Richard Knight era appoggiato al bordo sinistro della nave. Osservava quella scena con nostalgia. Lo faceva ogni mattina, era come un rituale per lui. Gli ricordava i vecchi tempi.
Un uomo anziano si fermò alle sue spalle.
<< Anche oggi sei qui? Deve proprio piacerti l’alba. >>.
Knight si girò solo per vedere la persona in faccia. Il suo sguardo gelido tornò subito verso l’orizzonte.
<< Bah, divertiti. >> concluse il vecchio, sorridendo.
 
<< Alzate il fondoschiena, marinai! O sarò costretto a riempirlo di calci! >>. La voce potente del capitano rimbombava in tutti gli alloggi. L’equipaggio si fiondò fuori dai letti, chi prima e chi dopo.

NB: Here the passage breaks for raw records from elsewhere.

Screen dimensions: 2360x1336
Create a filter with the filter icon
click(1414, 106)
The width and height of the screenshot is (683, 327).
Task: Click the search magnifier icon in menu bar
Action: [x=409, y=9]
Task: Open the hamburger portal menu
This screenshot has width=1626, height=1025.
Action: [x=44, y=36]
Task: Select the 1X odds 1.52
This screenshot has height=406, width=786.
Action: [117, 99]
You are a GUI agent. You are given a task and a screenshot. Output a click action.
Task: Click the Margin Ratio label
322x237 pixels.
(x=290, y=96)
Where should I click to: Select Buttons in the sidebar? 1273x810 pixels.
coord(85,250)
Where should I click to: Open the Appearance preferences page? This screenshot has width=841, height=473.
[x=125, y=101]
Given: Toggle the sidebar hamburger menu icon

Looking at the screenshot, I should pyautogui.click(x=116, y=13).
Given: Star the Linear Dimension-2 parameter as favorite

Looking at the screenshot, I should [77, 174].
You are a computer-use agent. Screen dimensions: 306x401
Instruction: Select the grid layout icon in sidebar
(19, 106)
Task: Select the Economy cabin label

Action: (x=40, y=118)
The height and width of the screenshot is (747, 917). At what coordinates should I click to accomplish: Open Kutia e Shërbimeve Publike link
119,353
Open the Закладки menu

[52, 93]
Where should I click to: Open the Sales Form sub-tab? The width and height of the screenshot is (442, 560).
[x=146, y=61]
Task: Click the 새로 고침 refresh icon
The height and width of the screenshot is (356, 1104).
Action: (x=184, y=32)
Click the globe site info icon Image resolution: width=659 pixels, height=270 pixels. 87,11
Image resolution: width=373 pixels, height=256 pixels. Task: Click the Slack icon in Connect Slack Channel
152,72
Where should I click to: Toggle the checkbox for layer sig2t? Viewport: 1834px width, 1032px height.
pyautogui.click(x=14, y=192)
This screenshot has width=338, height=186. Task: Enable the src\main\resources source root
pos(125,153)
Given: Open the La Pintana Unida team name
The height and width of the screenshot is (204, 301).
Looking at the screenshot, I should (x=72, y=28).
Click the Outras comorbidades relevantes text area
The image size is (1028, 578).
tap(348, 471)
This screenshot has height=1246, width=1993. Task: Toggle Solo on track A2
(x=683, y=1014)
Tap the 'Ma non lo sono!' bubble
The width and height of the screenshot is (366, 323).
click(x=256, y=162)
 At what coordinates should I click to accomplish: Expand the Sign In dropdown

Ovviamente Edward fu l’ultimo: si svegliò solo perché Harry, nell’amaca sopra di lui, gli cadde addosso. Entrambi, ancora doloranti, si misero in riga con gli altri.
<< Voglio raggiungere le Canarie in meno di due settimane, quindi datevi una mossa! Brooks! >> disse John Parrot rivolgendosi al ragazzo accanto a lui. << Svegliali un po’ con una delle tue canzoni. Voglio sentirvi cantare! >>.
Oliver Brooks era un ragazzino molto giovane e timido, forse anche un po’ imbranato, ma aveva un gran talento musicale. Suonava il violino, uno strumento poco conosciuto, ma dal suono celestiale. E anche la sua voce era melodiosa: riusciva a trascinare tutta la ciurma nel canto.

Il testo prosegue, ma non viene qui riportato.